MILANO - «La polizia ha una cultura deviata delle indagini perché pensa che identificare una persona che partecipa a una manifestazione consenta di attribuirle tutti i reati commessi nella stessa manifestazione».
Potrebbe sembrare un´arringa difensiva, invece no: a dare un giudizio così netto dell´operato della polizia nelle indagini sui disordini dell´11 marzo 2006 a Milano in corso Buenos Aires è stato il sostituto procuratore generale Alfredo Montagna. Parole pronunciate nella requisitoria nel processo davanti alla prima sezione penale della Cassazione contro 16 persone già condannate a 4 anni di carcere per devastazione, danneggiamento, incendio, lesioni volontarie, resistenza aggravata a pubblico ufficiale.
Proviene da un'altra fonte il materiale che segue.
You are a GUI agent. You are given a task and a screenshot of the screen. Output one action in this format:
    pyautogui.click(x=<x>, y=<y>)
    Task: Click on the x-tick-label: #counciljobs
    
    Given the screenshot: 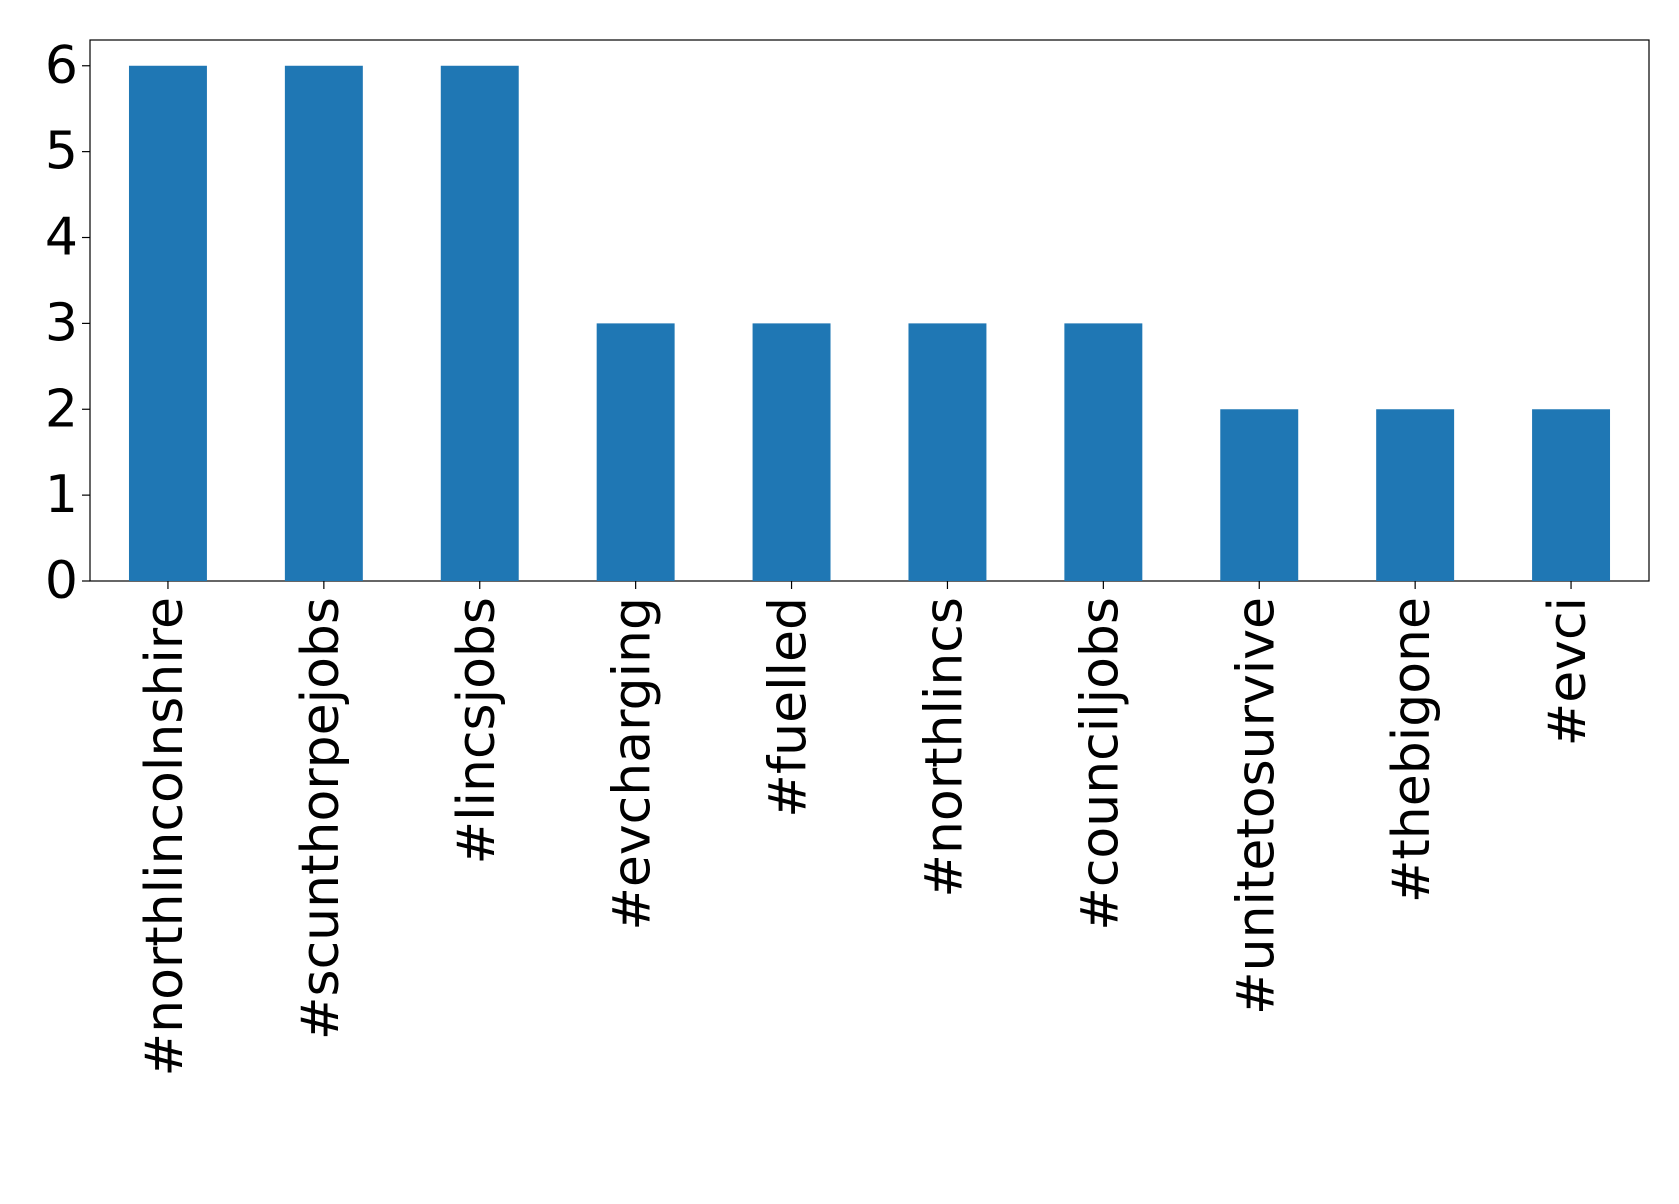 What is the action you would take?
    pyautogui.click(x=1100, y=764)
Quel giorno a Milano i centri sociali scesero in piazza per impedire un corteo della Fiamma Tricolore. Ne nacquero disordini e, appunto, devastazioni.
Per quelle sedici persone (una, nel frattempo, è morta in un incidente stradale) ieri il pg Montagna - simpatizzante della moderata corrente Unicost - ha chiesto l´assoluzione da tutti i reati tranne quello di resistenza a pubblico ufficiale, ma dopo alcune ore di camera di consiglio i supremi giudici hanno confermato le condanne, in gran parte già coperte dall´indulto. Una richiesta, quella del sostituto pg, che ha sorpreso molti per i toni e per la tesi: per il pg le foto che ritraggono gli imputati dietro le barricate non sono sufficienti a provare le accuse più gravi. «La Giustizia - ha detto Montagna - non deve essere amministrata con due pesi e due misure: quel che è stato affermato per i poliziotti della Diaz nel processo di Genova deve valere anche per il cittadino qualunque». E ancora: «Ho l´impressione che nel nostro Paese oggi, si stia allargando la tendenza ad una minor tutela dei soggetti più deboli, come possono essere i ragazzi un po´ scapestrati». Dopo di lui, uno dei difensori, Giuliano Spazzali, aveva ammesso la sussistenza solo del reato di resistenza aggravata a pubblico ufficiale «perché impedire la manifestazione dei neofascisti era l´obiettivo dichiarato dei giovani della sinistra radicale, anche a costo di entrare in rotta di collisione con le forze dell´ordine».
Tesi, quelle a sorpresa coincidenti di accusa e difesa, respinte però dai giudici con una sentenza che per un altro dei legali, Mirko Mazzali «introduce il principio che in Italia la responsabilità penale non è più personale». Sorpresa per la tesi del pg Montagna dal procuratore aggiunto di Milano Armando Spataro: «Ho condiviso le scelte processuali del sostituto Piero Basilone, rivendichiamo dunque la paternità di quelle scelte, così come il possesso, insieme alla polizia giudiziaria, di una cultura delle indagini nient´affatto deviata». "Esterrefatto" il sottosegretario Alfredo Mantovano: «Sono esterrefatto, suona illogico chiedere di assolvere gli autori di devastazioni e contestualmente denigrare l´intero sistema delle forze di polizia».